In the Western classical music tradition, Lied (/liːd, liːt/ LEED-,_-LEET, /de/; /ˈliːdər/ LEE-dər, /de/; lit. 'song') is a term for setting poetry to music. The term is used for any kind of song in German, but among English speakers, lied is often used interchangeably with "art song" to encompass works that the tradition has inspired in other languages as well. The poems that have been made into lieder often center on pastoral themes or themes of romantic love.

The earliest Lieder date from the late fourteenth or early fifteenth centuries, and can even refer to Minnesang from as early as the 12th and 13th centuries. It later came especially to refer to settings of Romantic poetry during the late eighteenth and nineteenth centuries, and into the early twentieth century. Examples include settings by Joseph Haydn, Wolfgang Amadeus Mozart, Ludwig van Beethoven, Franz Schubert, Robert Schumann, Johannes Brahms, Hugo Wolf, Gustav Mahler or Richard Strauss.

== Early history ==
=== Terminology ===

For German speakers, the term "Lied" has a long history ranging from twelfth-century troubadour songs (Minnesang) via folk songs (Volkslieder) and church hymns (Kirchenlieder) to twentieth-century workers' songs (Arbeiterlieder) or protest songs (Kabarettlieder, Protestlieder).

The German word Lied for "song" (cognate with the English dialectal leed) first came into general use in German during the early fifteenth century, largely displacing the earlier word gesang.

=== Late Middle Ages or Early Renaissance ===

The poet and composer Oswald von Wolkenstein is sometimes claimed to be the creator of the lied because of his innovations in combining words and music. The late-fourteenth-century composer known as the Monk of Salzburg wrote six two-part lieder which are older still, but Oswald's songs (about half of which actually borrow their music from other composers) far surpass the Monk of Salzburg in both number (about 120 lieder) and quality.

From the 15th century come three large song collections compiled in Germany: the Lochamer Liederbuch, the Schedelsches Liederbuch, and the Glogauer Liederbuch.

=== Renaissance ===

The scholar Konrad Celtis (1459–1508), the Arch-Humanist of German Renaissance, taught his students to compose Latin poems using the metric patterns following the model of the Horatian odes. These poems were subsequently "set to simple, four-part music, incorporate the shifting accenmal patterns of the French vers mesurée". The composers of this style included Heinrich Finck, Paul Hofhaimer, and Ludwig Senfl. The style also became imbued into the new German humanist dramas, thus contributing to the development of Protestant hymnody. The style is present in the earliest German secular polyphony collections such as Johann Ott's Mehrstimmiges Deutsches Liederbuch (1534) and Georg Forster's Frische teutsche Liedlein (about 1540 onwards).
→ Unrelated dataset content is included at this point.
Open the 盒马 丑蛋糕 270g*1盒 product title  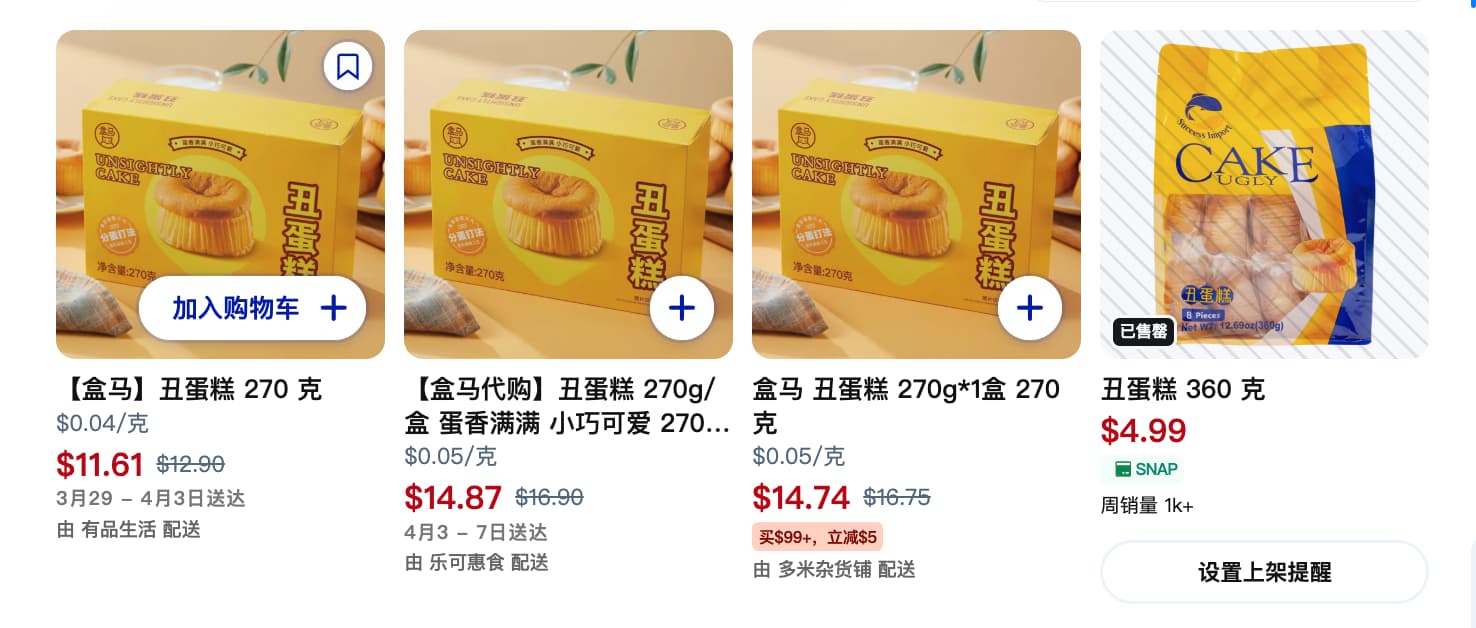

According to Chester Lee Alwes, Heinrich Isaac's popular song Innsbruck, ich muss dich lassen "became the gold standard of the Lied genre".

== The mainstream lied tradition in classical music ==
With the late 18th century, the term "lied" comes to be used with its primary meaning, "art song in the classical music tradition." For information on this tradition in general, see art song.
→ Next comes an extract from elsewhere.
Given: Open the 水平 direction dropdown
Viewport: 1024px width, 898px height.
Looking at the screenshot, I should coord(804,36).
The musical forces for lieder were standardized as a single singer, accompanied by a piano. The piano had only recently achieved widespread use; and its greater expressive possibilities relative to the earlier harpsichord may have played a role in advancing the composition of lieder. Usually the intended singing voice is a "high voice", in the sense that it is comfortably within the range of a soprano or a tenor. For both, the music as printed is the same; the soprano sings the notes as written, the tenor an octave lower. Lieder were also written for the lower voices: baritone/bass for men, mezzo/alto for women. Lieder are often sung in transposition, either carried out on the spot by a skilled pianist, or through published transposed editions of the music. Transposition is a fully-accepted practice; for instance, the celebrated lieder singer Dietrich Fischer-Dieskau sang a great number of songs transposed downward, to match his baritone voice.
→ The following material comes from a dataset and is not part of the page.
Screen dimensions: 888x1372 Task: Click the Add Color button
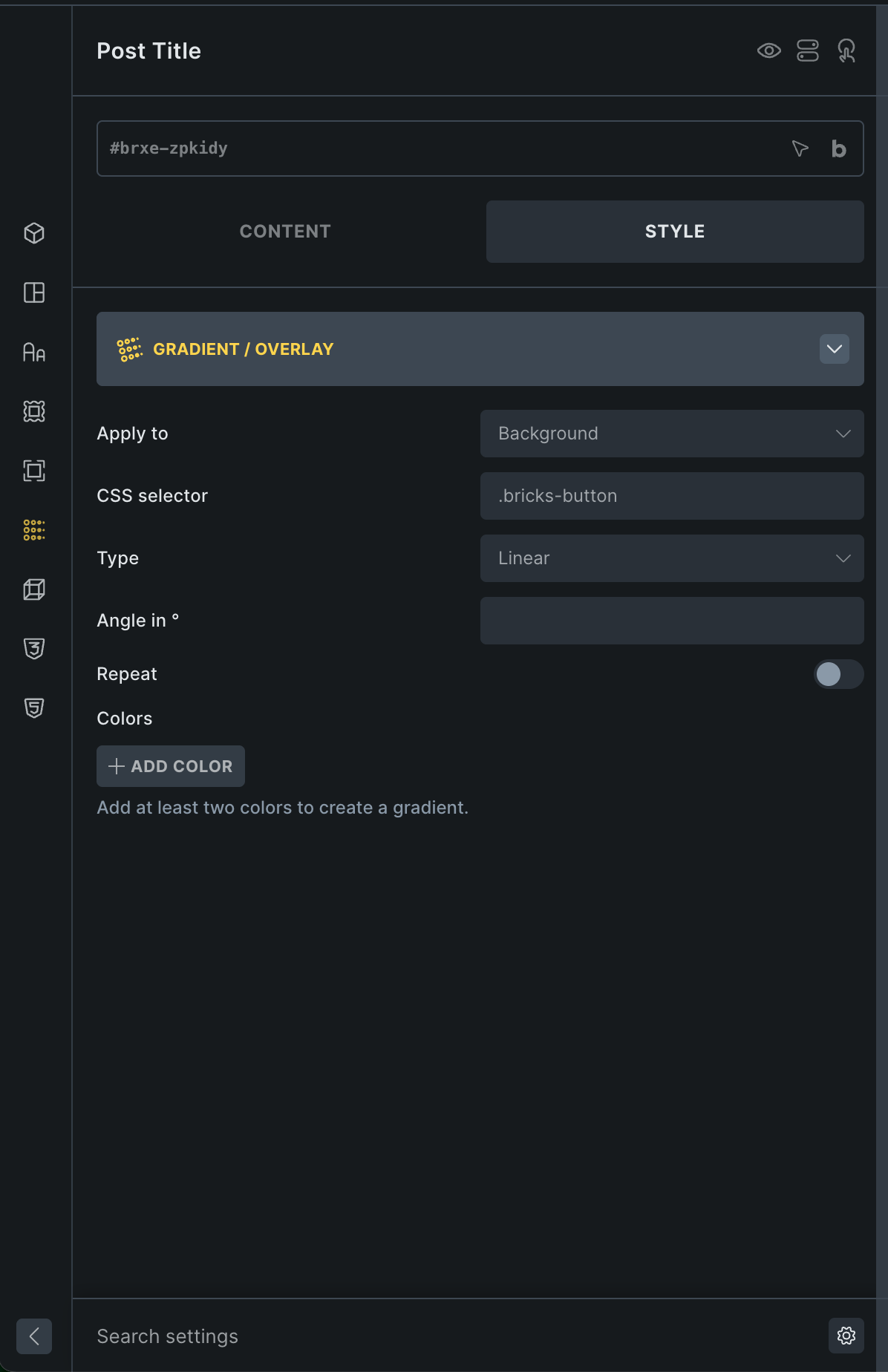(171, 766)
The classical-era masters Haydn, Mozart and Beethoven all wrote lieder that are performed today, though for each of them the lied was something of a minor genre. It is in the songs of Franz Schubert that the genre came into its own. Schubert found a new balance between words and music, a new expression of the sense of the words in and through the music. In his short life (1797-1828) he wrote over 600 songs. Some examples of widely-sung lieder by Schubert are Erlkönig, Der Tod und das Mädchen ("Death and the Maiden"), Gretchen am Spinnrade, and Der Doppelgänger.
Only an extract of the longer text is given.